TwoMoonsDataset

Methods and Attributes

Bases: BaseSyntheticDataset

Generates the 'two moons' dataset.

Creates two interleaving half-circles with added Gaussian noise.

Parameters:

Name	Type	Description	Default
n_samples	int	Total number of samples. Default: 2000.	2000
noise	float	Standard deviation of Gaussian noise added. Default: 0.05.	0.05
device	Optional[Union[str, device]]	Device for the tensor.	None
dtype	dtype	Data type for the tensor. Default: torch.float32.	float32
seed	Optional[int]	Random seed for reproducibility.	None

Source code in torchebm/datasets/generators.py

class TwoMoonsDataset(BaseSyntheticDataset):
    """
    Generates the 'two moons' dataset.

    Creates two interleaving half-circles with added Gaussian noise.

    Args:
        n_samples (int): Total number of samples. Default: 2000.
        noise (float): Standard deviation of Gaussian noise added. Default: 0.05.
        device (Optional[Union[str, torch.device]]): Device for the tensor.
        dtype (torch.dtype): Data type for the tensor.

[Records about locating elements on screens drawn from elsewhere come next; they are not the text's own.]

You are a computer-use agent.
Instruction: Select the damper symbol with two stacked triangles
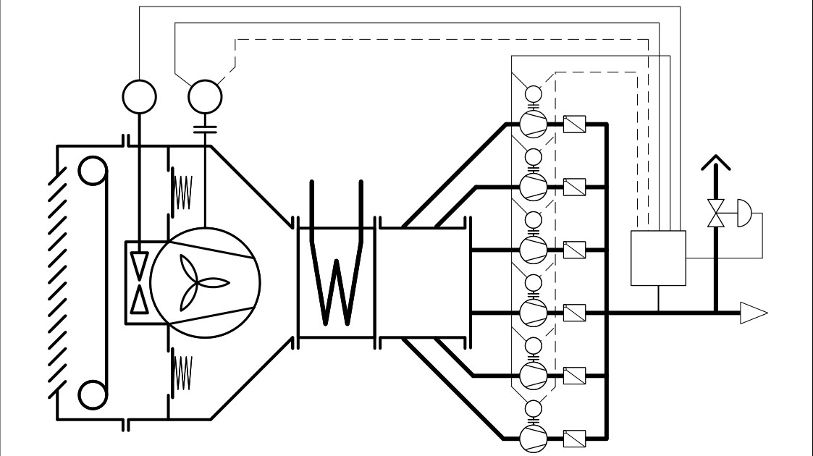137,283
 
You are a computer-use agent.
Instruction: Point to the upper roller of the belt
91,172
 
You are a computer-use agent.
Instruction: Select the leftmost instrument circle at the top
138,96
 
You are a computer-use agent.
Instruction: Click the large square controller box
658,258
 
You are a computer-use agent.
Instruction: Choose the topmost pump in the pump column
534,124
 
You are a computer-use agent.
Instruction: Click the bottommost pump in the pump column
534,437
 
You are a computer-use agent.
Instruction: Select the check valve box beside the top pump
573,124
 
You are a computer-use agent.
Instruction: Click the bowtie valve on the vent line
716,215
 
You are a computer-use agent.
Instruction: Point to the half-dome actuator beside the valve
743,215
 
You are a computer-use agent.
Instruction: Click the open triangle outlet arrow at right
753,313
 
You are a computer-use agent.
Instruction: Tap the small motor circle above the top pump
534,94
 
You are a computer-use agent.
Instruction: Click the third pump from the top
534,249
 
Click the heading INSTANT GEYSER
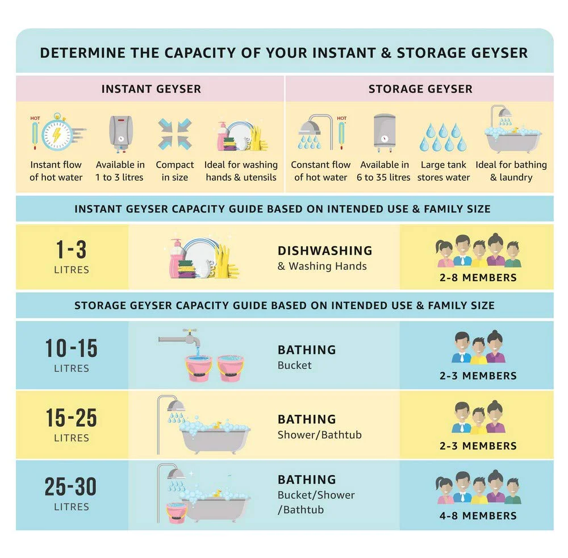tap(151, 89)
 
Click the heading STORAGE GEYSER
tap(420, 89)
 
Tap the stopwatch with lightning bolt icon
tap(57, 132)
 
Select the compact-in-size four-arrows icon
tap(175, 134)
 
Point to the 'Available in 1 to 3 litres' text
tap(120, 171)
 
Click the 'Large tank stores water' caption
tap(444, 171)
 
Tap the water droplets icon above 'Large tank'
tap(443, 137)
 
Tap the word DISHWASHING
tap(325, 251)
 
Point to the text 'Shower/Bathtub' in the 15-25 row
tap(319, 435)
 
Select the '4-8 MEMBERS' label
tap(478, 515)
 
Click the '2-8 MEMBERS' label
tap(478, 277)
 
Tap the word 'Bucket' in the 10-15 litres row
tap(294, 365)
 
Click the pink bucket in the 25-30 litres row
tap(177, 513)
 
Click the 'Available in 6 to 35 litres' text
tap(383, 171)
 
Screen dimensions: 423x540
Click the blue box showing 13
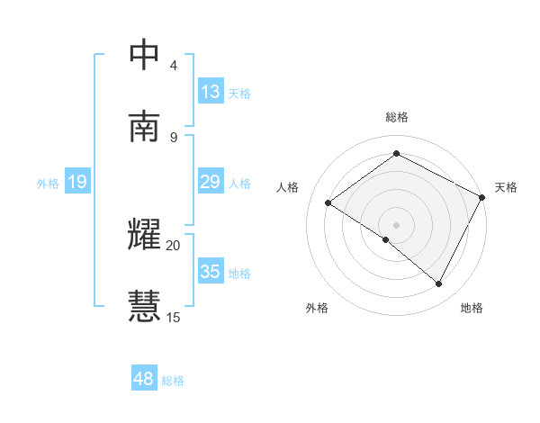[x=211, y=92]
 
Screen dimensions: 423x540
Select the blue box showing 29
[x=211, y=182]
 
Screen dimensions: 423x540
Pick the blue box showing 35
[x=211, y=272]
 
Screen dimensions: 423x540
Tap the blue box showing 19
[x=77, y=182]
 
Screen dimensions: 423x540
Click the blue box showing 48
[x=144, y=379]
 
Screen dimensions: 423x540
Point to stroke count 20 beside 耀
[x=173, y=245]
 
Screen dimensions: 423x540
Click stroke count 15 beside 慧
[x=173, y=317]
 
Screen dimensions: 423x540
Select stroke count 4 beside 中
[x=174, y=66]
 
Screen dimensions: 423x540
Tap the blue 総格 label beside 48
[x=173, y=381]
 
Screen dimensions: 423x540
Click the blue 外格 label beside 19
[x=48, y=183]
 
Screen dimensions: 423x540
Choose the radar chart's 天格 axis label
[x=506, y=187]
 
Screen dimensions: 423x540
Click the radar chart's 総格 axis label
[x=397, y=117]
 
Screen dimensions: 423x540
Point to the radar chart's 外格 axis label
[x=317, y=308]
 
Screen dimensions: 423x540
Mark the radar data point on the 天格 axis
[x=482, y=197]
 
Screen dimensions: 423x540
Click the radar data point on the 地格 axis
[x=439, y=284]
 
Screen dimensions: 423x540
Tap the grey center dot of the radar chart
[x=397, y=224]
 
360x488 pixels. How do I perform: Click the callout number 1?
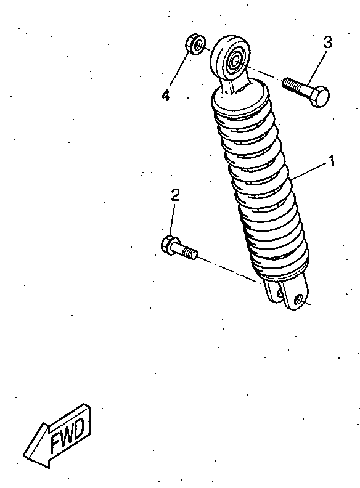(332, 161)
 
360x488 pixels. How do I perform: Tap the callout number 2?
(175, 195)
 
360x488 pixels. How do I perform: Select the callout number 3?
(327, 42)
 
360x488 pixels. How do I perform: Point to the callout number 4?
(166, 95)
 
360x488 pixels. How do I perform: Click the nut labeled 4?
(195, 44)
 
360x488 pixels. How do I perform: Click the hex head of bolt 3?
(319, 96)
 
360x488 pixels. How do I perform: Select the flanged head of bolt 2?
(170, 245)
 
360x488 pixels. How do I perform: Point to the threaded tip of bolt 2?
(190, 253)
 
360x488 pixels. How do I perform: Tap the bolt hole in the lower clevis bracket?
(299, 299)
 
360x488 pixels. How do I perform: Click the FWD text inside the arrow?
(68, 436)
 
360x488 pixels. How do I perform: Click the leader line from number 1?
(310, 171)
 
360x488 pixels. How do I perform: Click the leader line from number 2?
(172, 220)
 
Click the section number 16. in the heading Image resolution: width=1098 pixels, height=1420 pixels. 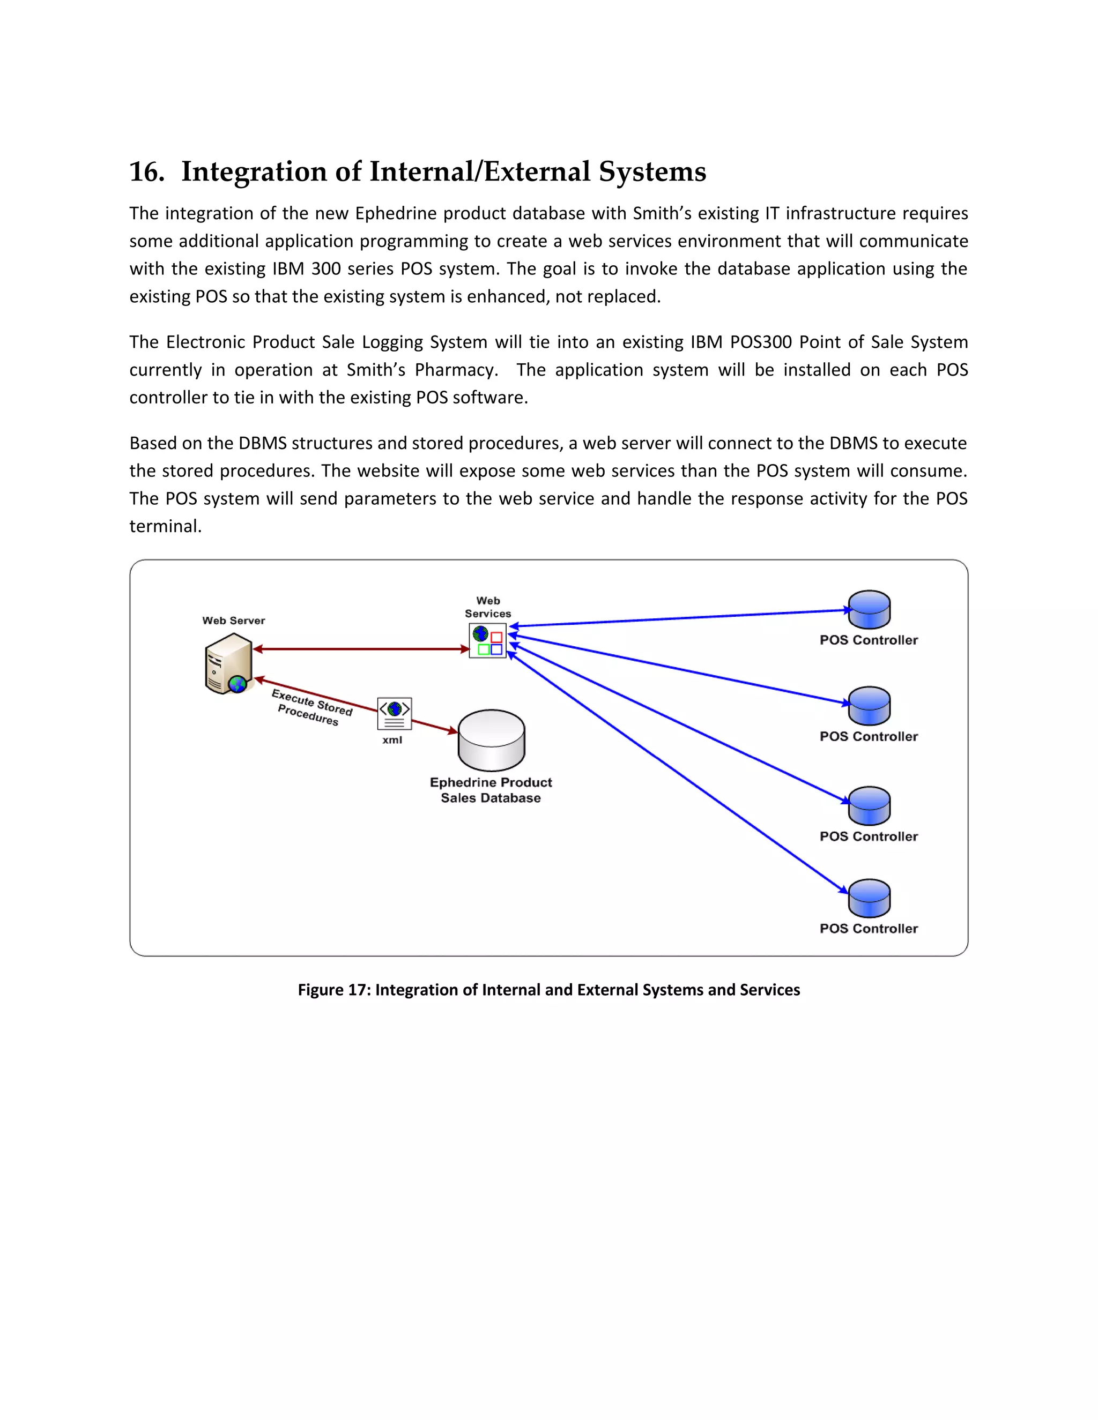pyautogui.click(x=146, y=173)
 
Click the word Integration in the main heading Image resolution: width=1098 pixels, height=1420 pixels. pyautogui.click(x=254, y=173)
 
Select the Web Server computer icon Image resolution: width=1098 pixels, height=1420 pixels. pyautogui.click(x=228, y=664)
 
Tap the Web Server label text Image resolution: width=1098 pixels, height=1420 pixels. pyautogui.click(x=234, y=621)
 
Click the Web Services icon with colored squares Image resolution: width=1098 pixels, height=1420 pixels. pyautogui.click(x=488, y=640)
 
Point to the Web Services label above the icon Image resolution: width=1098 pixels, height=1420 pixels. pyautogui.click(x=488, y=607)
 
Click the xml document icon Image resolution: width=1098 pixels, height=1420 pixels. pyautogui.click(x=394, y=713)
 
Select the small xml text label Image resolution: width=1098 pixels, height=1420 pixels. pyautogui.click(x=392, y=740)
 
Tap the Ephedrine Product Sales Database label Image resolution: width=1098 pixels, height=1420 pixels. pyautogui.click(x=491, y=790)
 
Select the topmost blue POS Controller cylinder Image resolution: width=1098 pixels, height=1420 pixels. pyautogui.click(x=869, y=609)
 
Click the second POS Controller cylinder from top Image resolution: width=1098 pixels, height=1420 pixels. pyautogui.click(x=869, y=706)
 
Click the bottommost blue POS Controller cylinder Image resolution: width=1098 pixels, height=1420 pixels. pyautogui.click(x=869, y=898)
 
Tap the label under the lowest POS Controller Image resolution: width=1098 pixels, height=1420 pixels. pyautogui.click(x=869, y=929)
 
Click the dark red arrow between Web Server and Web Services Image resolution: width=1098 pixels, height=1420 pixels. pyautogui.click(x=361, y=649)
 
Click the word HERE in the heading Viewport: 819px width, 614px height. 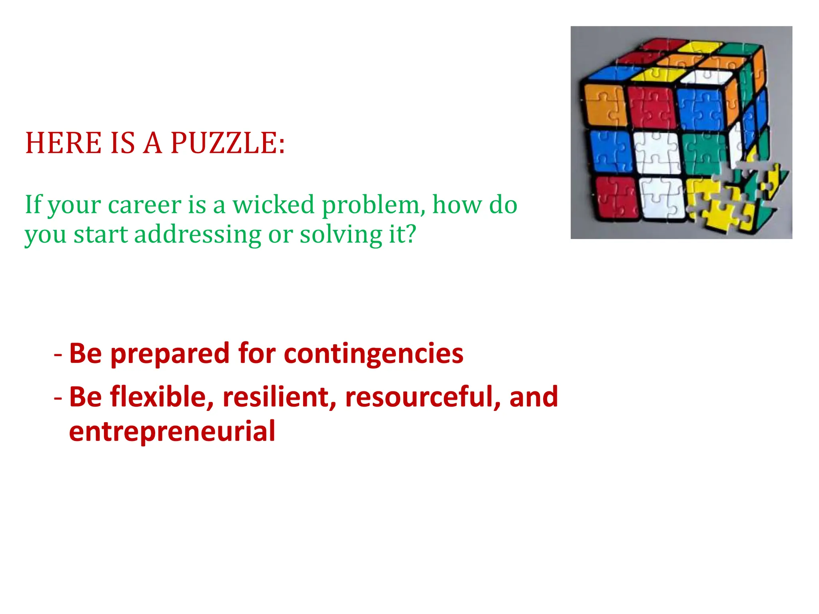coord(64,143)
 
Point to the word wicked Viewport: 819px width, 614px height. coord(274,205)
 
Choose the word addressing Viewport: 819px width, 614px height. coord(198,234)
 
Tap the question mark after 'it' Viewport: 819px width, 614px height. coord(411,234)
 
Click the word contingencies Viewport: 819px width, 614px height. coord(374,353)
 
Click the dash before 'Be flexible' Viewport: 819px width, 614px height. coord(58,397)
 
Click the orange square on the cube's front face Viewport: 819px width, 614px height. coord(605,104)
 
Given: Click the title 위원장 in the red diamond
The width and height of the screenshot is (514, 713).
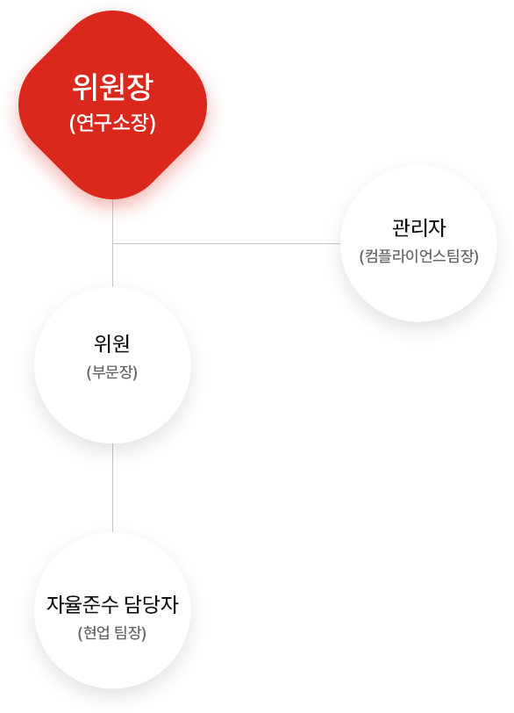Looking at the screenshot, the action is [x=112, y=87].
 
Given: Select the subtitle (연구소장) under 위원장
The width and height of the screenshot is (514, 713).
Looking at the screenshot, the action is [x=112, y=123].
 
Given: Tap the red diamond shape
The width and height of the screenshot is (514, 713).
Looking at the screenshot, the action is [x=112, y=104].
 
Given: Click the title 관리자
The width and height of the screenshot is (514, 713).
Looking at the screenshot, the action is [x=418, y=227].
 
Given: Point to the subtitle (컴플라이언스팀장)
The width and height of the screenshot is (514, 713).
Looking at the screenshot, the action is [x=418, y=256].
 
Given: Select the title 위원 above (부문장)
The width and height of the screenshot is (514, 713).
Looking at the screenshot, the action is [x=112, y=344].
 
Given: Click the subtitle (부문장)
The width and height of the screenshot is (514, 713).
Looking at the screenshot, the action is [x=112, y=372].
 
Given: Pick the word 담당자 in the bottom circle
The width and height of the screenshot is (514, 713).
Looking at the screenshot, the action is [x=151, y=604].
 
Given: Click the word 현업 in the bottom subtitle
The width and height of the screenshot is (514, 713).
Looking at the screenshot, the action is [x=94, y=632].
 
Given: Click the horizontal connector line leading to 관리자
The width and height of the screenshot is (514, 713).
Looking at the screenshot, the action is [x=226, y=243].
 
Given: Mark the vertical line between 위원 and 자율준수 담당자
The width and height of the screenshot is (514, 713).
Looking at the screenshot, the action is [x=112, y=487].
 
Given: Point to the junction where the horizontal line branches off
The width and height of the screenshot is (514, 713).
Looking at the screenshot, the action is [x=112, y=243].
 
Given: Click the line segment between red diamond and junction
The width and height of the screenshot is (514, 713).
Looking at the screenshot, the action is [x=112, y=221].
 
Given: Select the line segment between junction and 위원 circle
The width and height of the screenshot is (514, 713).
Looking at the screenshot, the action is [x=112, y=265].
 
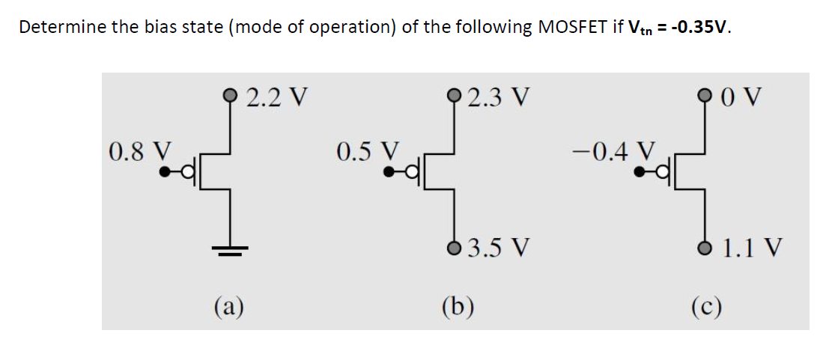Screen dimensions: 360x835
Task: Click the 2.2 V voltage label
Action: [x=277, y=97]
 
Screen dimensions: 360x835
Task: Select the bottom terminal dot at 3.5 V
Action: [x=455, y=248]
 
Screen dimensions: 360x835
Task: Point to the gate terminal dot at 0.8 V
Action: [x=164, y=171]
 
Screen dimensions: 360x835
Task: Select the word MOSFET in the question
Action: [x=570, y=28]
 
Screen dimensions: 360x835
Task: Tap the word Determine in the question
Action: [x=54, y=28]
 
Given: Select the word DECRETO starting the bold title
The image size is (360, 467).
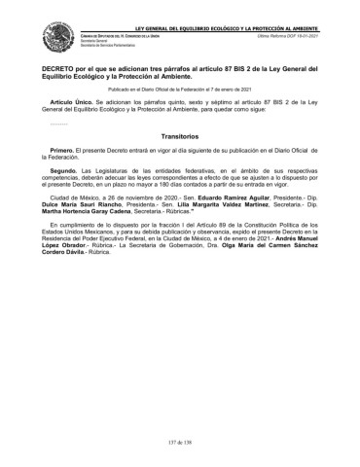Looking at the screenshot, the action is pos(59,71).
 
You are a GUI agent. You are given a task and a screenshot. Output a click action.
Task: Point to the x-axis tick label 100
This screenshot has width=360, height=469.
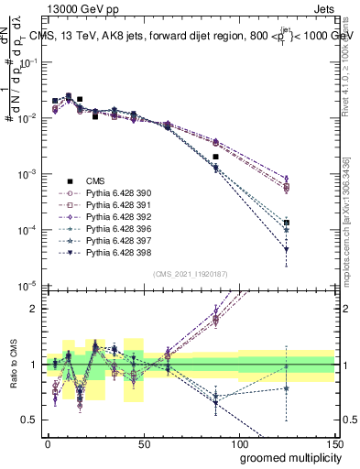click(x=239, y=442)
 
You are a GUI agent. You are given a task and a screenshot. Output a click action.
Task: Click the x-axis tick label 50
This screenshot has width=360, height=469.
click(x=144, y=442)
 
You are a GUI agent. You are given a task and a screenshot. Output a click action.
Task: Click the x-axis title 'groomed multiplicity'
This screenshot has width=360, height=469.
click(x=287, y=456)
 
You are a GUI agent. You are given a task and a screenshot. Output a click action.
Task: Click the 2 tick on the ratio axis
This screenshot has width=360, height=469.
click(x=35, y=309)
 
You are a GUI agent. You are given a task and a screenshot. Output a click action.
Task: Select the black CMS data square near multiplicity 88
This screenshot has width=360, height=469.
click(x=216, y=158)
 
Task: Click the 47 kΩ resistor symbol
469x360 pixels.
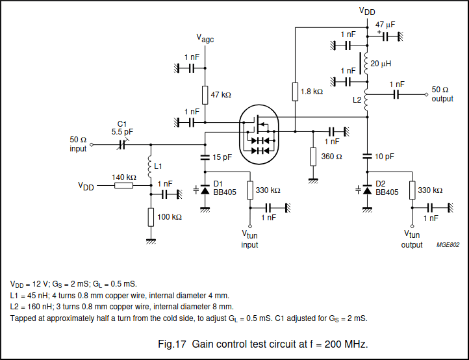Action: [205, 95]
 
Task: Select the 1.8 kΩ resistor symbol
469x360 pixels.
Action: [295, 92]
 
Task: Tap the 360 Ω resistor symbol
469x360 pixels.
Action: [312, 157]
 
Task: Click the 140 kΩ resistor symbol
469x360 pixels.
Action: [123, 186]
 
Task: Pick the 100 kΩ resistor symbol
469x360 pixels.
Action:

Default: torch.float32.
        seed (Optional[int]): Random seed for reproducibility.
    """

    def __init__(
        self,
        n_samples: int = 2000,
        noise: float = 0.05,
        device: Optional[Union[str, torch.device]] = None,
        dtype: torch.dtype = torch.float32,
        seed: Optional[int] = None,
    ):
        self.noise = noise
        super().__init__(n_samples=n_samples, device=device, dtype=dtype, seed=seed)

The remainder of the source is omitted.